知床世界遺産海域作業部会でのトドの議論の補足

Date: Fri, 9 Mar 2007 23:05:18 +0900
 トドの捕獲数については、北海道で116頭という枠を設けていることが知床海域管理計画原案に書いてあったが、修正案では頭数の記述が削除されているので、この記述は戻してほしい。また、その科学的根拠として、PBR(潜在的生物学的捕獲数Potential Biologival Removal)との比較を検討していることなどを説明すべきである。
 私としては、116頭以下に制限する根拠はないものと考えますが、現在の実際の駆除数はそれより低いと見られることから、116頭という数字が近々見直されるとは思わないし、数字を記述すべきではない事情があるとは思いません。不満があるとすれば、まず、2,3年かけて、116頭という枠を有効に活用されることが先決だと思います。
 漁業者からの期待にこたえるために、実際の採捕数を116頭に近づけることは当面問題ないものと思います。その実績ができた後、いくつかの選択肢(駆除数の上限を増やすなど)が考えられますが、それは来年ではありません。採捕数の枠を消化していないのに、いきなり、枠を増やすという選択肢は、国際的に絶対に許容されないものです。
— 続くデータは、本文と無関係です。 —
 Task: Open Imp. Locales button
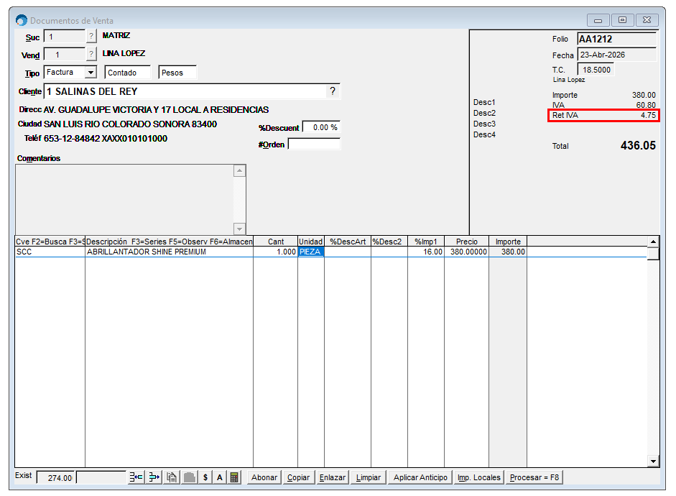(479, 477)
 IUCNが知床世界遺産でのトドの捕獲を非難しなかったという実績の重みを、よく理解していただきたいと思います。これは、トドをいくらとってもよいというお墨付きではありません。彼らの理解を早速踏みにじっては、すべてを失うでしょう。
 もちろん、これは科学者としての助言であって、選択は北海道次第です。
 ロシアが採っていない分を、日本も枠を消化していない段階ですべて日本のものと主張するのは、無理だと私は思いますが、これは外交上の問題です。科学者としては、全体のPBRのうち、全個体数に占める来遊数の比率だけを日本の捕獲枠とするのが常識だと思います。(この場合、来遊数は全個体数の一部であり、日本の許容捕獲数は現状よりずっと少なくなります)ロシアも含めた個体数全体でのPBRをすべて日本が駆除してしまうという方針を出すのは自由ですが、ロシア側の了解を得るべきだと思います。
 現在の駆除数、海没数の実態を把握するのが最初であって、捕獲数の枠を増やして始めて報告体制を構築すると言うのは本末転倒です。ミナミマグロの過少申告が露見したばかりなのに、そんなことは口が避けてもいえないはずです。
 実際に、現状で116頭を超えているとは思っていません。まず、生業枠を含めて捕獲数・海没数の実態を正確に把握する体制を構築し、不満があるようなら116頭の上限まで採捕する体制を作ることが先決です。その実績ができれば、さらにPBRの枠を個体群全体として維持しつつ、日本での捕獲枠の上限を増やすことをロシアとの交渉で勝ち取ることは可能だと思います。
 とにかく、実際にたくさん取っていない状態で、まず枠を増やすというのは、管理放棄を意味します。
 現状を直視すれば、私は資源管理にはこだわりません。資源管理が望ましいですが、生業者を管理できないなら、まず、資源管理という考え方の見直しが必要です。害獣対策のために生業者の権利を制限するというのでは、資源管理とはいえません。それはひとつの選択です。実情に見合った政策を建てるべきす。
 トドの問題は国際的にたいへんデリケートです。そして、安易な捕獲枠の修正は国際的な標的になります。そのことをよくご理解ください。